50. As regards the breach of privilege proceedings before the House of Representatives, Mr. Demicoli sought 600 Lm by way of 'attendance' and ' extrajudicial' fees.

As regards the constitutional action challenging the validity of the breach of privilege proceedings, he sought 901.90 Lm (the amount of the official taxed bill of costs) as well as a further 300 Lm by way of 'extrajudicial' fees.

51. For the proceedings before the Commission, the applicant sought 1,828 Lm for travel and subsistence expenses for the appearance of himself, his lawyer and his legal procurator at its hearing, in addition to 3,000 Lm by way of ' judicial and extrajudicial' fees.

As to the proceedings before the Court, he sought 995 Lm by way of travel and subsistence expenses for himself and his lawyer and also 1,500 Lm by way of fees.

52. Most of the amounts claimed were contested by the Government on various grounds, notably as being excessive.

The Delegate of the Commission considered that the applicant should receive a sum to cover his reasonable legal costs, but made no proposal as to quantum, leaving the matter to the Court's discretion.

53. Taking its decision on an equitable basis, as required by Article 50, and applying the criteria laid down in its case law, the Court considers that legal costs and travel and subsistence expenses may be assessed at 5,000 Lm for both the national and the Strasbourg proceedings.
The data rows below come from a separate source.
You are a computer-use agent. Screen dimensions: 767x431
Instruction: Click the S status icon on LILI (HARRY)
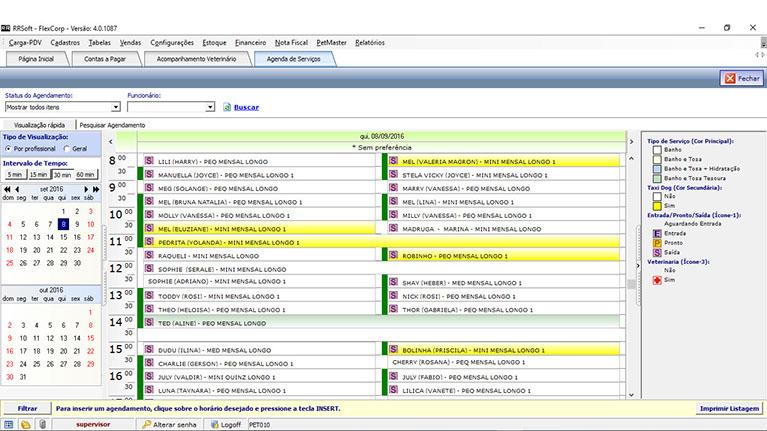coord(150,161)
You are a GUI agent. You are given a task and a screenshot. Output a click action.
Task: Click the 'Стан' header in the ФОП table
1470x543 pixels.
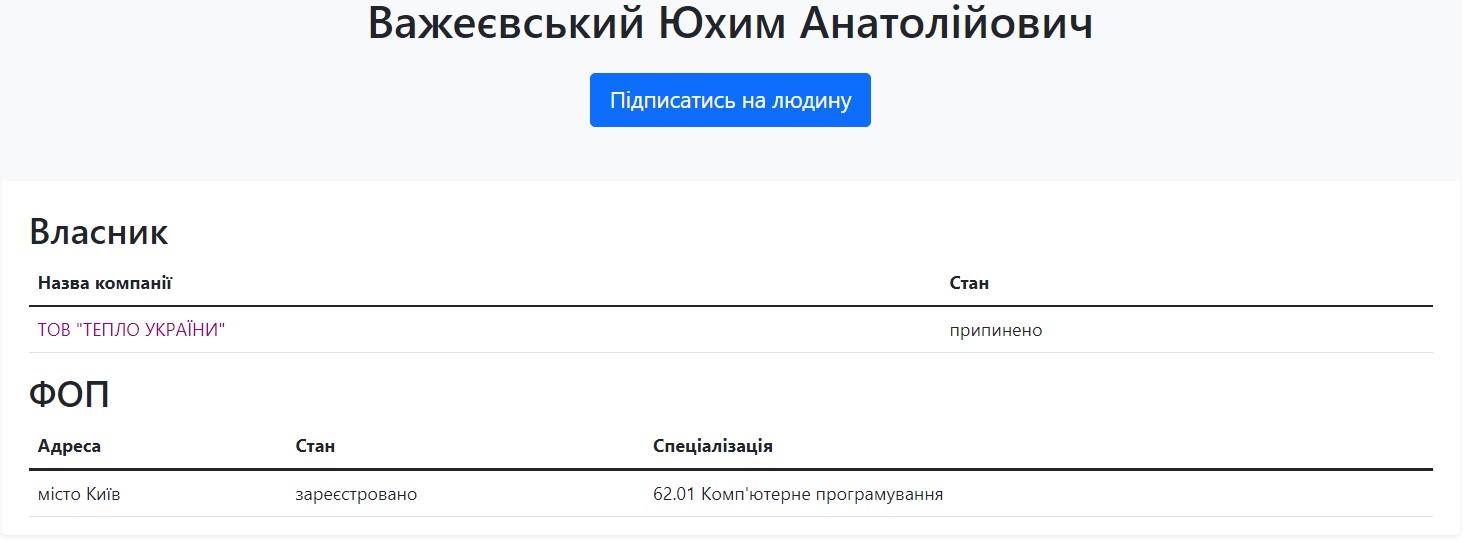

For these reasons, THE COURT unanimously

1. Rejects the Government's preliminary objection; *67

2. Holds that Article 6(1) of the Convention applied in the instant case and that there has been a breach of it;

3. Holds that it is not necessary to examine the case under Article 6(2);

4. Holds that the respondent State is to pay to the applicant the sum of 5,000 Lm in respect of all costs and expenses;

5. Dismisses the remainder of the claim for just satisfaction.

 

Concurring Opinion of Judge Pinheiro Farinha. Approved by Judges Th—r Vilhj‡lmsson and Spielman (Provisional translation)

 

I believe we should have added the following to paragraph 27:

'In these circumstances it is unnecessary to examine whether the six-month period began to run only on the date--1 May 1987--when Malta's declaration under Article 25 gave the applicant access to the Commission.'

The question remains open and the Court does not propose to decide it for the time being. [FN33] It will be decided at the proper time.

 

FN33 See, mutatis mutandis, Bozano v. France (1987) 9 E.H.R.R. 297, para. 50 in fine.

The text as worded could give the impression that the question has now been decided.